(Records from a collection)

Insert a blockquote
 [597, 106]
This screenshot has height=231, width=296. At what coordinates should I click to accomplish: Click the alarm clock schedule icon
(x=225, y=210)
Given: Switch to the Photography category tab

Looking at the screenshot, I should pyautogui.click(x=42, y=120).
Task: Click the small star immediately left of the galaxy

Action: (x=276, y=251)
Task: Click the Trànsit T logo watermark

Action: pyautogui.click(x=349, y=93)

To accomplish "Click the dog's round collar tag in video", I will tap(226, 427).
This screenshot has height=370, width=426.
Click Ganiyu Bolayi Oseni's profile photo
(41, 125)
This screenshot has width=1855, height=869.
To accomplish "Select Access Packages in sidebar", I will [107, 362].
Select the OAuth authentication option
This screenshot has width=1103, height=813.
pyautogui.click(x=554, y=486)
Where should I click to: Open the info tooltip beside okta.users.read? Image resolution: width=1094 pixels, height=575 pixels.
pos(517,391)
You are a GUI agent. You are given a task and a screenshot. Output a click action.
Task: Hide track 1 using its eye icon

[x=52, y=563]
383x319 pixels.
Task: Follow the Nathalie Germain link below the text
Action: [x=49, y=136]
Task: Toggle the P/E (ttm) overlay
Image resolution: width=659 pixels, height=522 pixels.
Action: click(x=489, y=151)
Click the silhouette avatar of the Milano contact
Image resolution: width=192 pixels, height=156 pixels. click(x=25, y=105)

WHAT IS NEEDED | Copy every record precisely, omitting nothing.

RESULT OF THIS TASK |
Insert a blockquote
 [597, 106]
This screenshot has height=231, width=296. At what coordinates should I click to accomplish: Click the alarm clock schedule icon
(x=225, y=210)
Given: Switch to the Photography category tab

Looking at the screenshot, I should pyautogui.click(x=42, y=120).
Task: Click the small star immediately left of the galaxy

Action: (x=276, y=251)
Task: Click the Trànsit T logo watermark

Action: pyautogui.click(x=349, y=93)

To accomplish "Click the dog's round collar tag in video", I will tap(226, 427).
This screenshot has height=370, width=426.
Click Ganiyu Bolayi Oseni's profile photo
(41, 125)
This screenshot has width=1855, height=869.
To accomplish "Select Access Packages in sidebar", I will [107, 362].
Select the OAuth authentication option
This screenshot has width=1103, height=813.
pyautogui.click(x=554, y=486)
Where should I click to: Open the info tooltip beside okta.users.read? Image resolution: width=1094 pixels, height=575 pixels.
pos(517,391)
You are a GUI agent. You are given a task and a screenshot. Output a click action.
Task: Hide track 1 using its eye icon

[x=52, y=563]
383x319 pixels.
Task: Follow the Nathalie Germain link below the text
Action: [x=49, y=136]
Task: Toggle the P/E (ttm) overlay
Image resolution: width=659 pixels, height=522 pixels.
Action: click(x=489, y=151)
Click the silhouette avatar of the Milano contact
Image resolution: width=192 pixels, height=156 pixels. click(x=25, y=105)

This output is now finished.